Problem to solve: Verbatim copy, images excluded: write out each record shown below.

(Dataset entries)
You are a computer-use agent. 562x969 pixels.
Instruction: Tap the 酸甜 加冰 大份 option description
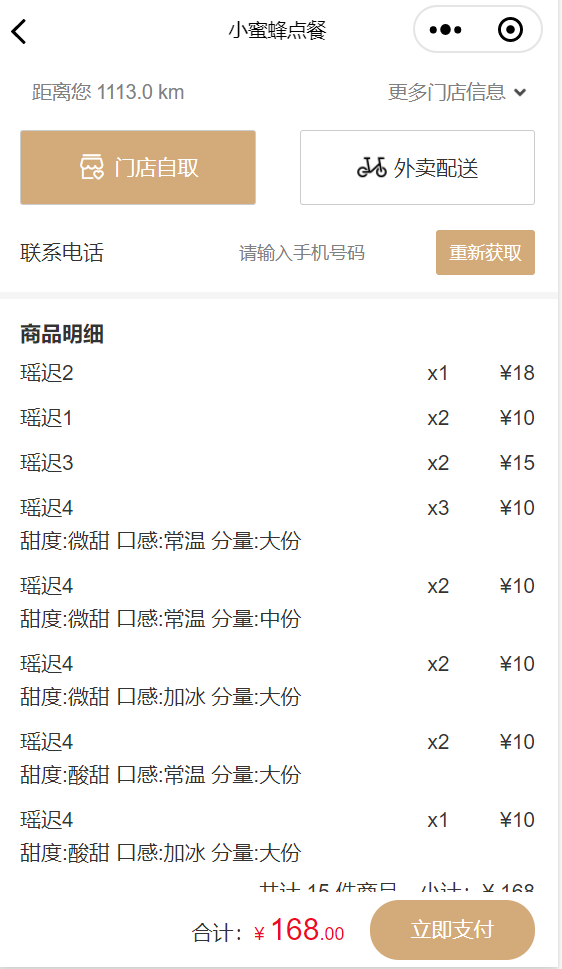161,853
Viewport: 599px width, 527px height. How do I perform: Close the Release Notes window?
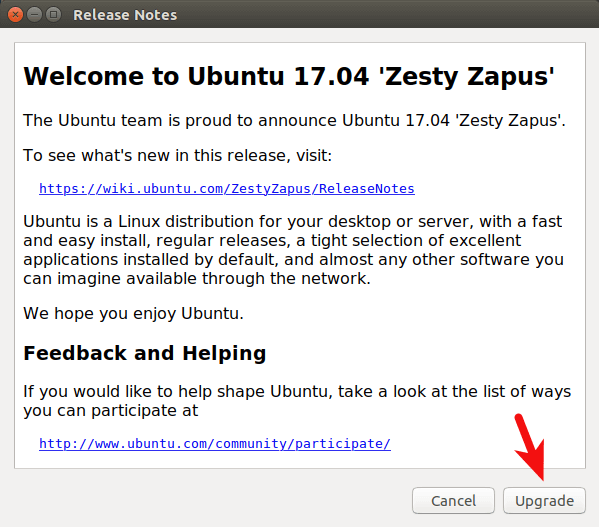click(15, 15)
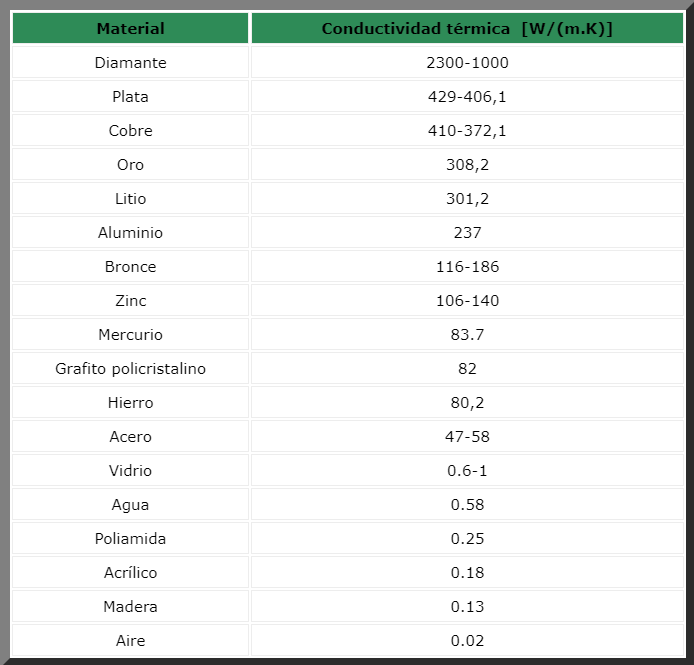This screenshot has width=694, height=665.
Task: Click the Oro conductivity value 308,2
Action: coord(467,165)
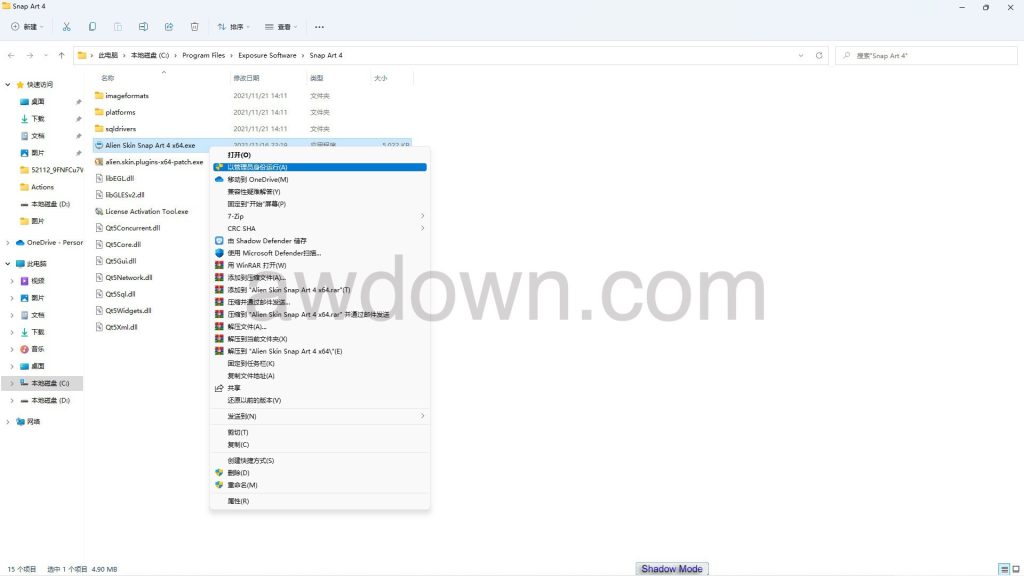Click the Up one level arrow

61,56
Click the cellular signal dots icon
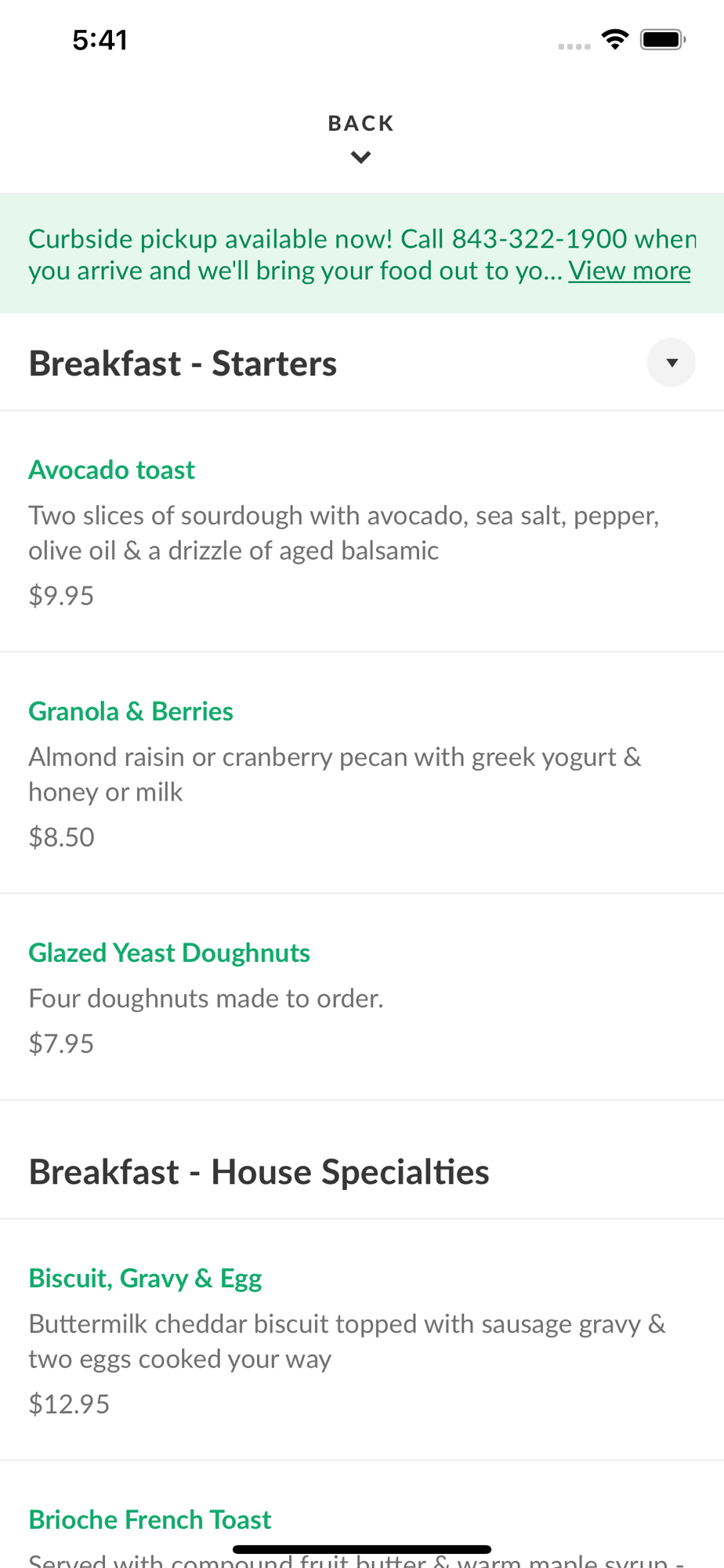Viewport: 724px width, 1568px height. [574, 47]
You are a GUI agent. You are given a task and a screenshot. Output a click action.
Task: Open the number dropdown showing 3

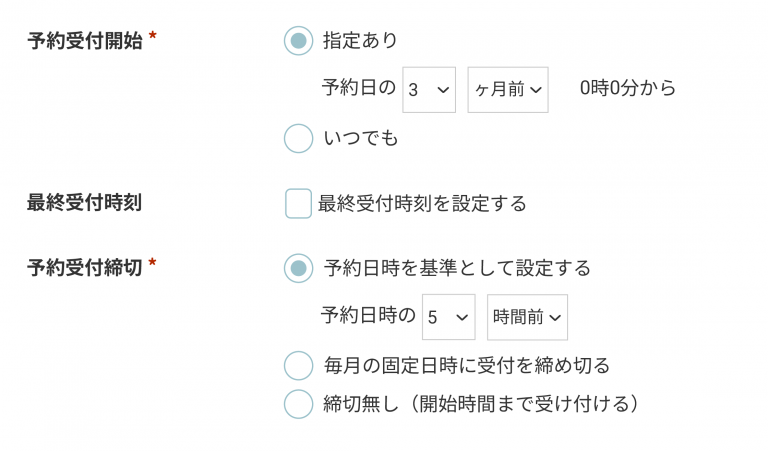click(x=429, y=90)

Output:
You are a computer-use agent. 562x969 pixels.
Instruction: Tap the 酸甜 加冰 大份 option description
161,853
Viewport: 599px width, 527px height. How do I perform: Close the Release Notes window?
click(15, 15)
This screenshot has width=694, height=665.
Task: Click the Oro conductivity value 308,2
Action: coord(467,165)
Click the Up one level arrow

61,56
Click the cellular signal dots icon
Viewport: 724px width, 1568px height. [574, 47]
You are a GUI agent. You are given a task and a screenshot. Output a click action.
Task: Open the number dropdown showing 3

click(x=429, y=90)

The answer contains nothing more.